> Task statement
Nothing but the records, transcribed verbatim and stripped of images, should appear in the answer.

Stored data:
----------------------------------------

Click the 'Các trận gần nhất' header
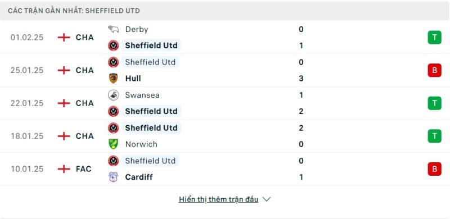450x219 pixels. click(74, 11)
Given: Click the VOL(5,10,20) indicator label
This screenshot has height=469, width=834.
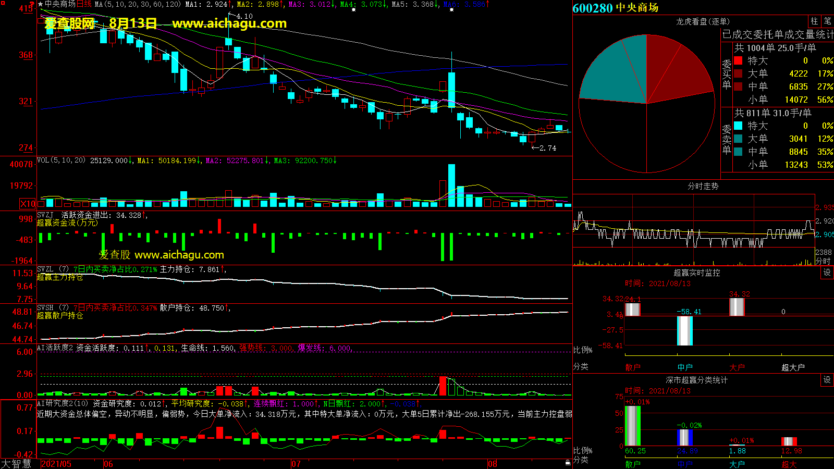Looking at the screenshot, I should [x=61, y=161].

----------------------------------------

> Response to this task
Click the 'Các trận gần nhất' header
450x219 pixels. click(74, 11)
Given: Click the VOL(5,10,20) indicator label
This screenshot has height=469, width=834.
Looking at the screenshot, I should [x=61, y=161].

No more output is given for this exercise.